§ **Instructions for the task**
Copy out the news report below on the Czech property tax change and reopening plans word for word, in full.

§ **Extract to read**
Czech Government Abolished Property Acquisition Tax; Cinemas to Open on May 11

The Czech Government has officially announced to have abolished the tax on immovable property acquisitions and at the same time cancel tax deductions for new mortgages.

Immovable property acquisition tax is paid by the buyer, amounting to 4% of the tax base, determined specifically according to the manner in which real property has been acquired, i.e. purchase, transfer, auction, or insolvency.

The cancellation of interest deductions should neither apply to contracts that have already been concluded nor to contracts that are new but have only been concluded to refinance existing mortgages.

From May 11, ninth-graders students will return to school, cinemas, and theaters, can reopen. Minister of Health added that there will be strict rules for visitors, such as a safe distance between them.

Sports and cultural events (up to 100 people) will be able to take place again. The rule will also applies to weddings and church services.

From 1 May, children under the age of 7 will no longer have to wear face masks in kindergartens. Ministers also confirmed the extension of the state of emergency until 17 May.

Large music festivals will not be able to take place until mid-October. The government has proposed an amendment to the law according to which organizers of large cultural events will be able to offer vouchers for future cultural events, instead of reimbursing tickets sold.

Colors of Ostrava has just announced to have canceled its 2020 edition.

From May 11, shopping malls and larger shops are also set to reopen, along with outdoor restaurants and pubs, hairdressers, and museums.

The last phase is due on May 25 with restaurants, pubs and hotels returning to action.

The Czech Republic declared a state of emergency on March 12. Over the following days, schools and universities were closed; all sporting, cultural and religious activities were banned; retail stores, except grocery stores and pharmacies, were shut; and movement was limited to travel to and from work, and shopping for essential items.

§ **Data section**

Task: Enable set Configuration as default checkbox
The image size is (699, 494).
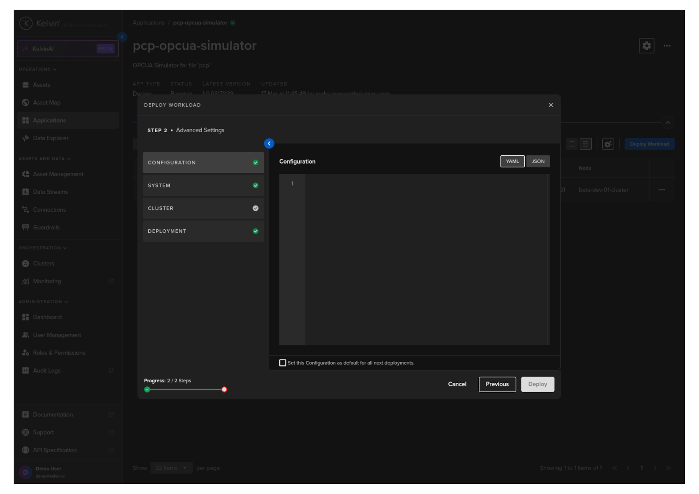Action: click(283, 363)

§ **Problem solution**
Czech Government Abolished Property Acquisition Tax; Cinemas to Open on May 11

The Czech Government has officially announced to have abolished the tax on immovable property acquisitions and at the same time cancel tax deductions for new mortgages.

Immovable property acquisition tax is paid by the buyer, amounting to 4% of the tax base, determined specifically according to the manner in which real property has been acquired, i.e. purchase, transfer, auction, or insolvency.

The cancellation of interest deductions should neither apply to contracts that have already been concluded nor to contracts that are new but have only been concluded to refinance existing mortgages.

From May 11, ninth-graders students will return to school, cinemas, and theaters, can reopen. Minister of Health added that there will be strict rules for visitors, such as a safe distance between them.

Sports and cultural events (up to 100 people) will be able to take place again. The rule will also applies to weddings and church services.

From 1 May, children under the age of 7 will no longer have to wear face masks in kindergartens. Ministers also confirmed the extension of the state of emergency until 17 May.

Large music festivals will not be able to take place until mid-October. The government has proposed an amendment to the law according to which organizers of large cultural events will be able to offer vouchers for future cultural events, instead of reimbursing tickets sold.

Colors of Ostrava has just announced to have canceled its 2020 edition.

From May 11, shopping malls and larger shops are also set to reopen, along with outdoor restaurants and pubs, hairdressers, and museums.

The last phase is due on May 25 with restaurants, pubs and hotels returning to action.

The Czech Republic declared a state of emergency on March 12. Over the following days, schools and universities were closed; all sporting, cultural and religious activities were banned; retail stores, except grocery stores and pharmacies, were shut; and movement was limited to travel to and from work, and shopping for essential items.